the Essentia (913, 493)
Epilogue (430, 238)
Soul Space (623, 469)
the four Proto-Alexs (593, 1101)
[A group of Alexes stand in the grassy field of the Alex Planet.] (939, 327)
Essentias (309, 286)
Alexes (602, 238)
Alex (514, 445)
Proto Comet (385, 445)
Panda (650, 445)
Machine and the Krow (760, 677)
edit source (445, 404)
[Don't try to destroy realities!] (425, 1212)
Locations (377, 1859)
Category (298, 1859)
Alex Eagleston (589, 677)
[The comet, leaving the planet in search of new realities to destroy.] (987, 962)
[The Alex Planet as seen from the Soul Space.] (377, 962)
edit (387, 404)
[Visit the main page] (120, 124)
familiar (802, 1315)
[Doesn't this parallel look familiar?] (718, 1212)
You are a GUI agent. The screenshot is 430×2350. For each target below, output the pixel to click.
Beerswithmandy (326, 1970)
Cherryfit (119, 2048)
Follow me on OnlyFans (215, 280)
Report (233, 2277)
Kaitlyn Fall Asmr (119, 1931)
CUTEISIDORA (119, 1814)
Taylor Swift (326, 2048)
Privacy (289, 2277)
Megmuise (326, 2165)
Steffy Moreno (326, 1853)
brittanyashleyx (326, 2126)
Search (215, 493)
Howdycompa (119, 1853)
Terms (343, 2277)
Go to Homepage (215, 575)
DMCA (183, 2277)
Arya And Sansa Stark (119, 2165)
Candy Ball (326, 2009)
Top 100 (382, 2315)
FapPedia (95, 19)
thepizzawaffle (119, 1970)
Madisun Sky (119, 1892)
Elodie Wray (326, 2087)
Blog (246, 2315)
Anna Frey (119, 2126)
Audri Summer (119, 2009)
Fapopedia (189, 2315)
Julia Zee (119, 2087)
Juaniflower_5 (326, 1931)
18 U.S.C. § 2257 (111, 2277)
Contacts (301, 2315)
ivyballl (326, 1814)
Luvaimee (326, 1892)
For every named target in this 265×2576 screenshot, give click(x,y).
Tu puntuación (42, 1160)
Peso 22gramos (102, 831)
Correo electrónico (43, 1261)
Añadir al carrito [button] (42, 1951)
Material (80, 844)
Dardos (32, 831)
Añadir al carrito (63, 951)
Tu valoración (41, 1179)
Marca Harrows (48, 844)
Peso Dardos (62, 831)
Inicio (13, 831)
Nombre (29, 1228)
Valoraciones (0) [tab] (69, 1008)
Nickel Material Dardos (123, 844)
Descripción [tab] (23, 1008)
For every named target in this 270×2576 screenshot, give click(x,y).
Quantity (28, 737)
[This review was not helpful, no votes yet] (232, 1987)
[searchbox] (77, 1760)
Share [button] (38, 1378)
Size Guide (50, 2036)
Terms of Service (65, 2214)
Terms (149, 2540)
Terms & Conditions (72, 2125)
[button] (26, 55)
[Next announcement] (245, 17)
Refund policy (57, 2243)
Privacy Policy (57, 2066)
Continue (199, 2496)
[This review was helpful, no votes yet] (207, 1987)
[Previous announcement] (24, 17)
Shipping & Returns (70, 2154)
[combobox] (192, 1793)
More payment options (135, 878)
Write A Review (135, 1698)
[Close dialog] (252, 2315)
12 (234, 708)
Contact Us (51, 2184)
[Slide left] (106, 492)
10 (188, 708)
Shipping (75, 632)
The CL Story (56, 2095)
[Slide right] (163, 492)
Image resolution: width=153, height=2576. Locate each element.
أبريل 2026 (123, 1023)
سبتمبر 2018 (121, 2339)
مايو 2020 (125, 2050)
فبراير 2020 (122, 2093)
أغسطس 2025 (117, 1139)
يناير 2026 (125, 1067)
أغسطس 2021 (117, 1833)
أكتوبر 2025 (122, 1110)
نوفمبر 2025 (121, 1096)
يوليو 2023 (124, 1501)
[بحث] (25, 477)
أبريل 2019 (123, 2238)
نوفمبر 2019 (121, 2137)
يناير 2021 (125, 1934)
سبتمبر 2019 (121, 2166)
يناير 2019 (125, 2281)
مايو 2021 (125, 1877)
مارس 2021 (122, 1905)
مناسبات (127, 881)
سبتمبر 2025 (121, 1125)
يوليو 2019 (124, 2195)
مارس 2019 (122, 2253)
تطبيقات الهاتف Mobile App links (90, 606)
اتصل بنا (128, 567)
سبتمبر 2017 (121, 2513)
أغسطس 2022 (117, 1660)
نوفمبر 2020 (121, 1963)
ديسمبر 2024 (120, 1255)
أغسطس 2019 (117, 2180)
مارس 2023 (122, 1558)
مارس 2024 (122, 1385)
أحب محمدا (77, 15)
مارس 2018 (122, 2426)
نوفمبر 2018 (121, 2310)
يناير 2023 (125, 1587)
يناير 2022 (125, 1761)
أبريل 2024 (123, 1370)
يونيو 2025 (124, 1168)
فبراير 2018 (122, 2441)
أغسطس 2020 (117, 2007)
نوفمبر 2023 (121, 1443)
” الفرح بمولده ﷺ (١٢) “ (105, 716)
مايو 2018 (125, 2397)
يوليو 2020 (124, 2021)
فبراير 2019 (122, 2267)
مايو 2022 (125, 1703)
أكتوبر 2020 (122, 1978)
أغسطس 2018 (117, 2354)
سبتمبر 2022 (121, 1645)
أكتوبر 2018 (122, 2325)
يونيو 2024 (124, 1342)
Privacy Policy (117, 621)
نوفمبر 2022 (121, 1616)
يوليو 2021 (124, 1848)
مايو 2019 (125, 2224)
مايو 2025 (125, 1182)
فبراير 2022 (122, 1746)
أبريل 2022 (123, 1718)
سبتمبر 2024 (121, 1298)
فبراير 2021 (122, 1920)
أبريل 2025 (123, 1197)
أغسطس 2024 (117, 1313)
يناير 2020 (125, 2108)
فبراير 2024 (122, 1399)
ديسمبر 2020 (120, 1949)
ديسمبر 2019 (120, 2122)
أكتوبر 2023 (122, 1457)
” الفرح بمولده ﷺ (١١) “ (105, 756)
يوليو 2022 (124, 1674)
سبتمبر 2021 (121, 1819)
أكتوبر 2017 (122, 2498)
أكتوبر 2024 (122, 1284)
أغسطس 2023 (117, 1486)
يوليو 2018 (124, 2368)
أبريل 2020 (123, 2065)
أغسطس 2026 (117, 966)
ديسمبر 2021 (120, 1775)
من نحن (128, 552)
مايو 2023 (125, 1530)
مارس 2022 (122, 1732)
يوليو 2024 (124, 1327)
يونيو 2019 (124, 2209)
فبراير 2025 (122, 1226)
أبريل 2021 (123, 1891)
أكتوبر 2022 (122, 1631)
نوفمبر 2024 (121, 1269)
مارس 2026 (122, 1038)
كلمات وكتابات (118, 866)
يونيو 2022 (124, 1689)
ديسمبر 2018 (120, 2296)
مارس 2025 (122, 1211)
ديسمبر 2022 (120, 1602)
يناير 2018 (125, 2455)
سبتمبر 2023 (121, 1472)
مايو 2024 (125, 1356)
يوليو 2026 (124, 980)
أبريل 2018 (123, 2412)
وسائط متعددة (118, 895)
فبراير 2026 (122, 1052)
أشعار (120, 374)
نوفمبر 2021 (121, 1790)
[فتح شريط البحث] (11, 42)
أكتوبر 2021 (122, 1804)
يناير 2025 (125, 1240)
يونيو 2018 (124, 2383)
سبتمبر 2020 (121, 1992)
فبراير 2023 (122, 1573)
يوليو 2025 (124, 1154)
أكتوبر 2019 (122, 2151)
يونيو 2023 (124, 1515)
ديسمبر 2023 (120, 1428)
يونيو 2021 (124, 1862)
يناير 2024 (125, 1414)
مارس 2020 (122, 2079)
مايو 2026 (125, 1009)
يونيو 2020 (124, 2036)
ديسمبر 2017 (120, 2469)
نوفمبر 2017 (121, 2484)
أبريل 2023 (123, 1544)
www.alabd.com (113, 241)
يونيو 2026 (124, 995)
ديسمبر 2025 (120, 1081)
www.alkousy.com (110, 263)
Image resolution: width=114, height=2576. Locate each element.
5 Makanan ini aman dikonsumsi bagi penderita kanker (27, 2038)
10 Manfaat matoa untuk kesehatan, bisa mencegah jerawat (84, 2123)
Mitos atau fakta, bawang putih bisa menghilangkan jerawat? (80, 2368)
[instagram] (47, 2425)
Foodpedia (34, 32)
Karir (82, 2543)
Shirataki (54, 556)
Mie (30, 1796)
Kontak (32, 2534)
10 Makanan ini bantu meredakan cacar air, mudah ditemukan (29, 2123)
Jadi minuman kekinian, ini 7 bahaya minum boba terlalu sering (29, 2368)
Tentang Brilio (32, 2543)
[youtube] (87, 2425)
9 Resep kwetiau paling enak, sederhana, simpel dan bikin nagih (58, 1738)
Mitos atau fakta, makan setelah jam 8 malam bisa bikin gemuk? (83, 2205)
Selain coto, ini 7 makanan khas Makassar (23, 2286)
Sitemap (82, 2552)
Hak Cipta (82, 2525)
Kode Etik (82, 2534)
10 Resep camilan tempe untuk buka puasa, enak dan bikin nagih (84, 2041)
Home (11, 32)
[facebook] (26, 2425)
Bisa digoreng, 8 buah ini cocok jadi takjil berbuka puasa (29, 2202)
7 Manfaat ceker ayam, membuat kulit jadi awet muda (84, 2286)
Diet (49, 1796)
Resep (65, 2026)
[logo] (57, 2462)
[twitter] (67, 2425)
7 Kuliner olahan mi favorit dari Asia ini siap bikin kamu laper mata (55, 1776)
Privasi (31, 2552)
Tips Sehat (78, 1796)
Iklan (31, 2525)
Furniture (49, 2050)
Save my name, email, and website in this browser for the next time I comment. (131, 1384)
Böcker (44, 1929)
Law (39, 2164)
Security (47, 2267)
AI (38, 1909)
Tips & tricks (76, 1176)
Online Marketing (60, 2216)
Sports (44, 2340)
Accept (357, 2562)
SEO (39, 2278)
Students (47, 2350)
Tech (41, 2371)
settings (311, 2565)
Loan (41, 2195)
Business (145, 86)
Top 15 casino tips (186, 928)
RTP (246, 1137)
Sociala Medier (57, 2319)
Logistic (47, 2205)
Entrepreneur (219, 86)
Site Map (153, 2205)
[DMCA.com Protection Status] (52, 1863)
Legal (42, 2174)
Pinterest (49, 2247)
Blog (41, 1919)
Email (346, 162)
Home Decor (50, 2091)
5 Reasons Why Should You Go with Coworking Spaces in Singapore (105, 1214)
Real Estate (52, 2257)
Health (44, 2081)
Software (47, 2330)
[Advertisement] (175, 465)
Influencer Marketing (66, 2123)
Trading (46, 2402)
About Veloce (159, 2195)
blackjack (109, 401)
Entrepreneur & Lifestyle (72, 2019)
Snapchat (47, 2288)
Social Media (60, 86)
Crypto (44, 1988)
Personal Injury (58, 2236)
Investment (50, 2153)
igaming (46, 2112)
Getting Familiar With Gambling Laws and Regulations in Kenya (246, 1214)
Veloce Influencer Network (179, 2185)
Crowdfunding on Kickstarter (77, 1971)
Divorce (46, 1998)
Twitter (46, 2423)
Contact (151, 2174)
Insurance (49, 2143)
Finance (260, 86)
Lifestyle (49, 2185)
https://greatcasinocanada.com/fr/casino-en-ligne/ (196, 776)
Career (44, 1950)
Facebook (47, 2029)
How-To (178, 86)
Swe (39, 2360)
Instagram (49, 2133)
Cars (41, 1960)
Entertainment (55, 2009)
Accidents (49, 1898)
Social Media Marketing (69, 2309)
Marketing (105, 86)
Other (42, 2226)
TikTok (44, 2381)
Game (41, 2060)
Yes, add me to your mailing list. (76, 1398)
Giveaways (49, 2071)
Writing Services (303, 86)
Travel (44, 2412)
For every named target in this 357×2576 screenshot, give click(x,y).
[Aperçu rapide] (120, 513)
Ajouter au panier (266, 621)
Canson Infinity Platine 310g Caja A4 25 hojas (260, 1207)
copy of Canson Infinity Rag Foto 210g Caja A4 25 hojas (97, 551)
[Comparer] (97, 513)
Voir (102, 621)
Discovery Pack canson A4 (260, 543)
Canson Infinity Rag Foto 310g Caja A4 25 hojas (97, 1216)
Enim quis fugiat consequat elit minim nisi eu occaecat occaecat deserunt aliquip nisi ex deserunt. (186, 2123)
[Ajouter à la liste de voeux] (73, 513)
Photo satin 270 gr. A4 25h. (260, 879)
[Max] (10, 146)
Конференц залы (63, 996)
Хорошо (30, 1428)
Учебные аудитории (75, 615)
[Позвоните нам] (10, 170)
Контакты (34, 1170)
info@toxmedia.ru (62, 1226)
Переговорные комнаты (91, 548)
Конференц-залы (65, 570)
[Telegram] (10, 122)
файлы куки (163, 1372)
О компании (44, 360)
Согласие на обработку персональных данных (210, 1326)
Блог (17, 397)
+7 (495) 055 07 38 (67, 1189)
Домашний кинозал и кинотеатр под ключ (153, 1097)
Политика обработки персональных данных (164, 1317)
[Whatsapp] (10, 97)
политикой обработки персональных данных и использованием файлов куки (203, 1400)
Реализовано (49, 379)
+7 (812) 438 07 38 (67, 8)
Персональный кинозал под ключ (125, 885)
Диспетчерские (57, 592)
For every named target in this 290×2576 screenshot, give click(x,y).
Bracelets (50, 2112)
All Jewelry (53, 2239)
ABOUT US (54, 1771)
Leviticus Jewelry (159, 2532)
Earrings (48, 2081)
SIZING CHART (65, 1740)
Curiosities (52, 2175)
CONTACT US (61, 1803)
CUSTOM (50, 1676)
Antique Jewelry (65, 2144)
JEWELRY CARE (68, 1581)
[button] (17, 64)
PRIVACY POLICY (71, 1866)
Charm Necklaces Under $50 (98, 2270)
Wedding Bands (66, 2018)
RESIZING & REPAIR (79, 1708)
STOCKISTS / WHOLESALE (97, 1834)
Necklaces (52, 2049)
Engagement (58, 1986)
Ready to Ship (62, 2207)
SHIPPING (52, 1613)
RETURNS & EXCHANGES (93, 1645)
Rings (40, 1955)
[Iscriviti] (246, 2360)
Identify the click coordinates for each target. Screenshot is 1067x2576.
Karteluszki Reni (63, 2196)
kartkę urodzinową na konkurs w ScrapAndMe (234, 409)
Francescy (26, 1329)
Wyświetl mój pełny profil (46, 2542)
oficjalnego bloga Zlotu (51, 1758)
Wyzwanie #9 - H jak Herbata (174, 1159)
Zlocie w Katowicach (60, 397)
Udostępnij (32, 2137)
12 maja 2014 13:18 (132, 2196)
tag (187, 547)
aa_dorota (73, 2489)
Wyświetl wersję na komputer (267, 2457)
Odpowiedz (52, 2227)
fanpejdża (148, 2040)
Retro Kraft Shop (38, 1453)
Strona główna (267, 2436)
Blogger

______

- PROBLEM REQUIREMENTS
Every line above from the line with "Jadi minuman kekinian, ini" to the line with "Loan (41, 2195)", both included, must be reproduced exactly, and no other line may appear.

- TASK SOLUTION
Jadi minuman kekinian, ini 7 bahaya minum boba terlalu sering (29, 2368)
Tentang Brilio (32, 2543)
[youtube] (87, 2425)
9 Resep kwetiau paling enak, sederhana, simpel dan bikin nagih (58, 1738)
Mitos atau fakta, makan setelah jam 8 malam bisa bikin gemuk? (83, 2205)
Selain coto, ini 7 makanan khas Makassar (23, 2286)
Sitemap (82, 2552)
Hak Cipta (82, 2525)
Kode Etik (82, 2534)
10 Resep camilan tempe untuk buka puasa, enak dan bikin nagih (84, 2041)
Home (11, 32)
[facebook] (26, 2425)
Bisa digoreng, 8 buah ini cocok jadi takjil berbuka puasa (29, 2202)
7 Manfaat ceker ayam, membuat kulit jadi awet muda (84, 2286)
Diet (49, 1796)
Resep (65, 2026)
[logo] (57, 2462)
[twitter] (67, 2425)
7 Kuliner olahan mi favorit dari Asia ini siap bikin kamu laper mata (55, 1776)
Privasi (31, 2552)
Tips Sehat (78, 1796)
Iklan (31, 2525)
Furniture (49, 2050)
Save my name, email, and website in this browser for the next time I comment. (131, 1384)
Böcker (44, 1929)
Law (39, 2164)
Security (47, 2267)
AI (38, 1909)
Tips & tricks (76, 1176)
Online Marketing (60, 2216)
Sports (44, 2340)
Accept (357, 2562)
SEO (39, 2278)
Students (47, 2350)
Tech (41, 2371)
settings (311, 2565)
Loan (41, 2195)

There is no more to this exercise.